Trapped for 94 hours, but not crushed, the teenager said he’d been forced to drink his own urine to quench his thirst.

“I was able to survive that way,” he said.

“I have a son just like you,” a rescue worker, identified only as Yasemin, told him after giving him a warm hug. “I swear to you, I have not slept for four days. I swear I did not sleep; I was trying to get you out.”

Dramatic rescues were reported elsewhere, including in the city of Antakya, where crews saved a 10-year-old girl overnight and on Friday. Elsewhere in Hatay province, in the city of Iskenderun, nine survivors were located Friday trapped in a building. Six were saved and work was ongoing to reach the others.

Turkey Syria Earthquake Building Codes
Rescuers search in the rubble of destroyed buildings in Antakya, southern Turkey, on Feb. 9, 2023. Turkey has for years tempted fate by not enforcing modern construction codes while allowing, and in some cases, encouraging, a real estate boom in earthquake-prone areas, experts say.

Khalil Hamra / AP


Elsewhere, in the Turkish city of Diyarbakir, a woman was rescued more than 100 hours after the quake and rescuers were still trying to reach her child.

The death toll from the earthquake, which Turkish President Recep Tayyip Erdogan has called “the disaster of the century,” has eclipsed the more-than 18,400 who died in the 2011 earthquake off Fukushima, Japan that triggered a tsunami, and the estimated 18,000 people who died in a temblor near Istanbul in 1999.

Some 12,000 buildings in Turkey have either collapsed or sustained serious damage, according to Turkey’s minister of environment and urban planning, Murat Kurum.

Aerial footage from over the earthquake zone in Turkey revealed entire neighborhoods of high-rises reduced to twisted metal, pulverized concrete and exposed wires.
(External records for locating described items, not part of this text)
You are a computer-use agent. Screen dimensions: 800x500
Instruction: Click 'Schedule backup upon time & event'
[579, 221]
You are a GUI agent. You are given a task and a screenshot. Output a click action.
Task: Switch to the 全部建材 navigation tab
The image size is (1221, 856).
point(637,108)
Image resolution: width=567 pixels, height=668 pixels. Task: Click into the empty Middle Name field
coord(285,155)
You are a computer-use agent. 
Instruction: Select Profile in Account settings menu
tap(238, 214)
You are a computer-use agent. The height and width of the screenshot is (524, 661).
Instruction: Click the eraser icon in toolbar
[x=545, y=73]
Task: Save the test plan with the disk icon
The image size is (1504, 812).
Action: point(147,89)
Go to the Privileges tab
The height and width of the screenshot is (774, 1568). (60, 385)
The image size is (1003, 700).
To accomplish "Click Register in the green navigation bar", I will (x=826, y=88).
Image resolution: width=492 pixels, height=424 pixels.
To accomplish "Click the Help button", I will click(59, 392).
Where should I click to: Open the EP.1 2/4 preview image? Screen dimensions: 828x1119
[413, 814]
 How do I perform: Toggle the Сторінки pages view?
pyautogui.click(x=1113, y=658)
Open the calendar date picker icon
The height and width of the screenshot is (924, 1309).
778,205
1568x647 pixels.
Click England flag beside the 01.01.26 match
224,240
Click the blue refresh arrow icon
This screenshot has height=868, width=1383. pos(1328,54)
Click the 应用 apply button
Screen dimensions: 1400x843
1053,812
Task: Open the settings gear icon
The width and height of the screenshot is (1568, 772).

In Kahramanmaras, the city closest to the epicenter, a sports hall the size of a basketball court served as a makeshift morgue to accommodate and identify bodies.

Some in Turkey have complained that the government was slow to respond – a perception that could hurt Erdogan at a time when he faces a tough battle for reelection in May.

Erdogan has been visiting affected cities over the last two days.

With the majority of Turkey’s media under the control of the government, television stations have been mainly focusing on rescue efforts, with hardly any reports on the hardship suffered on the ground.

Turkey’s disaster-management agency said more than 120,000 rescue personnel were now taking part in the effort and more than 12,000 vehicles, including tractors, cranes, bulldozers and excavators had been shipped.

The Foreign Ministry said 95 countries have offered help, and nearly 7,000 rescue personnel had been sent to assist.